Data for the task:
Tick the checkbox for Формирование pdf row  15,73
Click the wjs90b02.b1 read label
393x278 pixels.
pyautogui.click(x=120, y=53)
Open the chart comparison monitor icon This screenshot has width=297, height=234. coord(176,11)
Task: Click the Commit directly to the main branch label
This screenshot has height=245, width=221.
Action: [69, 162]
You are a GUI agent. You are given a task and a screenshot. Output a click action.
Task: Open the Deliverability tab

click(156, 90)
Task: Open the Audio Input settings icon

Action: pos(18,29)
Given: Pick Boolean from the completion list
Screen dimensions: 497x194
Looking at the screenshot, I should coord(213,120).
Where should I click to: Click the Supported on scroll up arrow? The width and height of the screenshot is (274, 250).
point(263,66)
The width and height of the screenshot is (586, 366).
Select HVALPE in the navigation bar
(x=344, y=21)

Given request: Reproduce word for word the rows above, beginning with the line that contains "Open the chart" and continuing through the final row.

Completed exercise:
Open the chart comparison monitor icon This screenshot has width=297, height=234. coord(176,11)
Task: Click the Commit directly to the main branch label
This screenshot has height=245, width=221.
Action: [69, 162]
You are a GUI agent. You are given a task and a screenshot. Output a click action.
Task: Open the Deliverability tab

click(156, 90)
Task: Open the Audio Input settings icon

Action: pos(18,29)
Given: Pick Boolean from the completion list
Screen dimensions: 497x194
Looking at the screenshot, I should coord(213,120).
Where should I click to: Click the Supported on scroll up arrow? The width and height of the screenshot is (274, 250).
point(263,66)
The width and height of the screenshot is (586, 366).
Select HVALPE in the navigation bar
(x=344, y=21)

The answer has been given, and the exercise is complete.